The beginning is exceptionally bad: Julian Barnes offers completely decontexualised fragments from later parts of the book and dabbles in the philosophy of time perception, a theme pursued with slightly more success throughout the rest of the novel. 

The text recovers quickly from the unfortunate start. From the point of view of Tony, the narrator-main character, the story recounts early friendships and the time spent with his first girl friend during their time at University. Turning out to be an awkward character much later in life, it is not clear why the narrator treats Vanessa as if something had been seriously wrong with her from the very beginning.
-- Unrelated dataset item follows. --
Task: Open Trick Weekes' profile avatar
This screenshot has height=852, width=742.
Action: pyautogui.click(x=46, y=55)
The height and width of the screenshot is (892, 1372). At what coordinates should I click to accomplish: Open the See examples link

But that is a problem with the cast in general, whose chatters are simply asserted rather than developed, or explained. 

Their affair ends unhappily in that Vanessa happens to "trade up" by getting amorously involved with one of Tony's closest friends, Adrian the whiz-kid.
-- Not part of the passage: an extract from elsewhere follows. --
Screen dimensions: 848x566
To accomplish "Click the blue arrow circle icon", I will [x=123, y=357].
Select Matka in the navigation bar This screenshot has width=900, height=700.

Soon after, Adrian commits suicide, and forty years later Tony's research seems to yield that Adrian and Vanessa are the parents of a mentally disabled child. 

Already retired, Tony receives a mysterious inheritance from Vanessa's mother, 500 quid and the title to Adrian's diary, which latter, however, Vanessa is refusing to hand over to him. He gets in touch with her, finding his interest in Vanessa renewed, an occasion for the author to demonstrate that memories are often uncertain. 

The end is muddled, but seems to amount to this: the disabled child is really Vanessa's brother rather than her child, her mother having given birth to a child at too old an age. 

That's the whole story.

Add to this the boring character of Tony, not an unlikeable chap, but still a perfect mediocrity, and all that remains on the credit side from reading this thankfully short novel is the enjoyment of an excellent writing style and lots of sketches, graphic, yet mostly unspectacular scenes, so skilfully drawn by an observant writer as to make readers like me drift off into pleasant meditations. A book that can do that does have a strong side.

Being muddled, the denouement is less than reader-friendly, disturbs the meditation, and fails to hold any remarkable insights. However, another strength of the book lies in introducing the reader, at least this reader, to the mindset of an unambitious grey mouse type of Mitläufer. All other characters are mere chess figures, while Tony's personality is rather comprehensively and convincingly portrayed. He reminds me strongly of Anthime.

I suspect Julian Barnes was awarded the Booker Prize in honour of having a long established reputation in the literary world, rather than for producing an outstanding piece of art.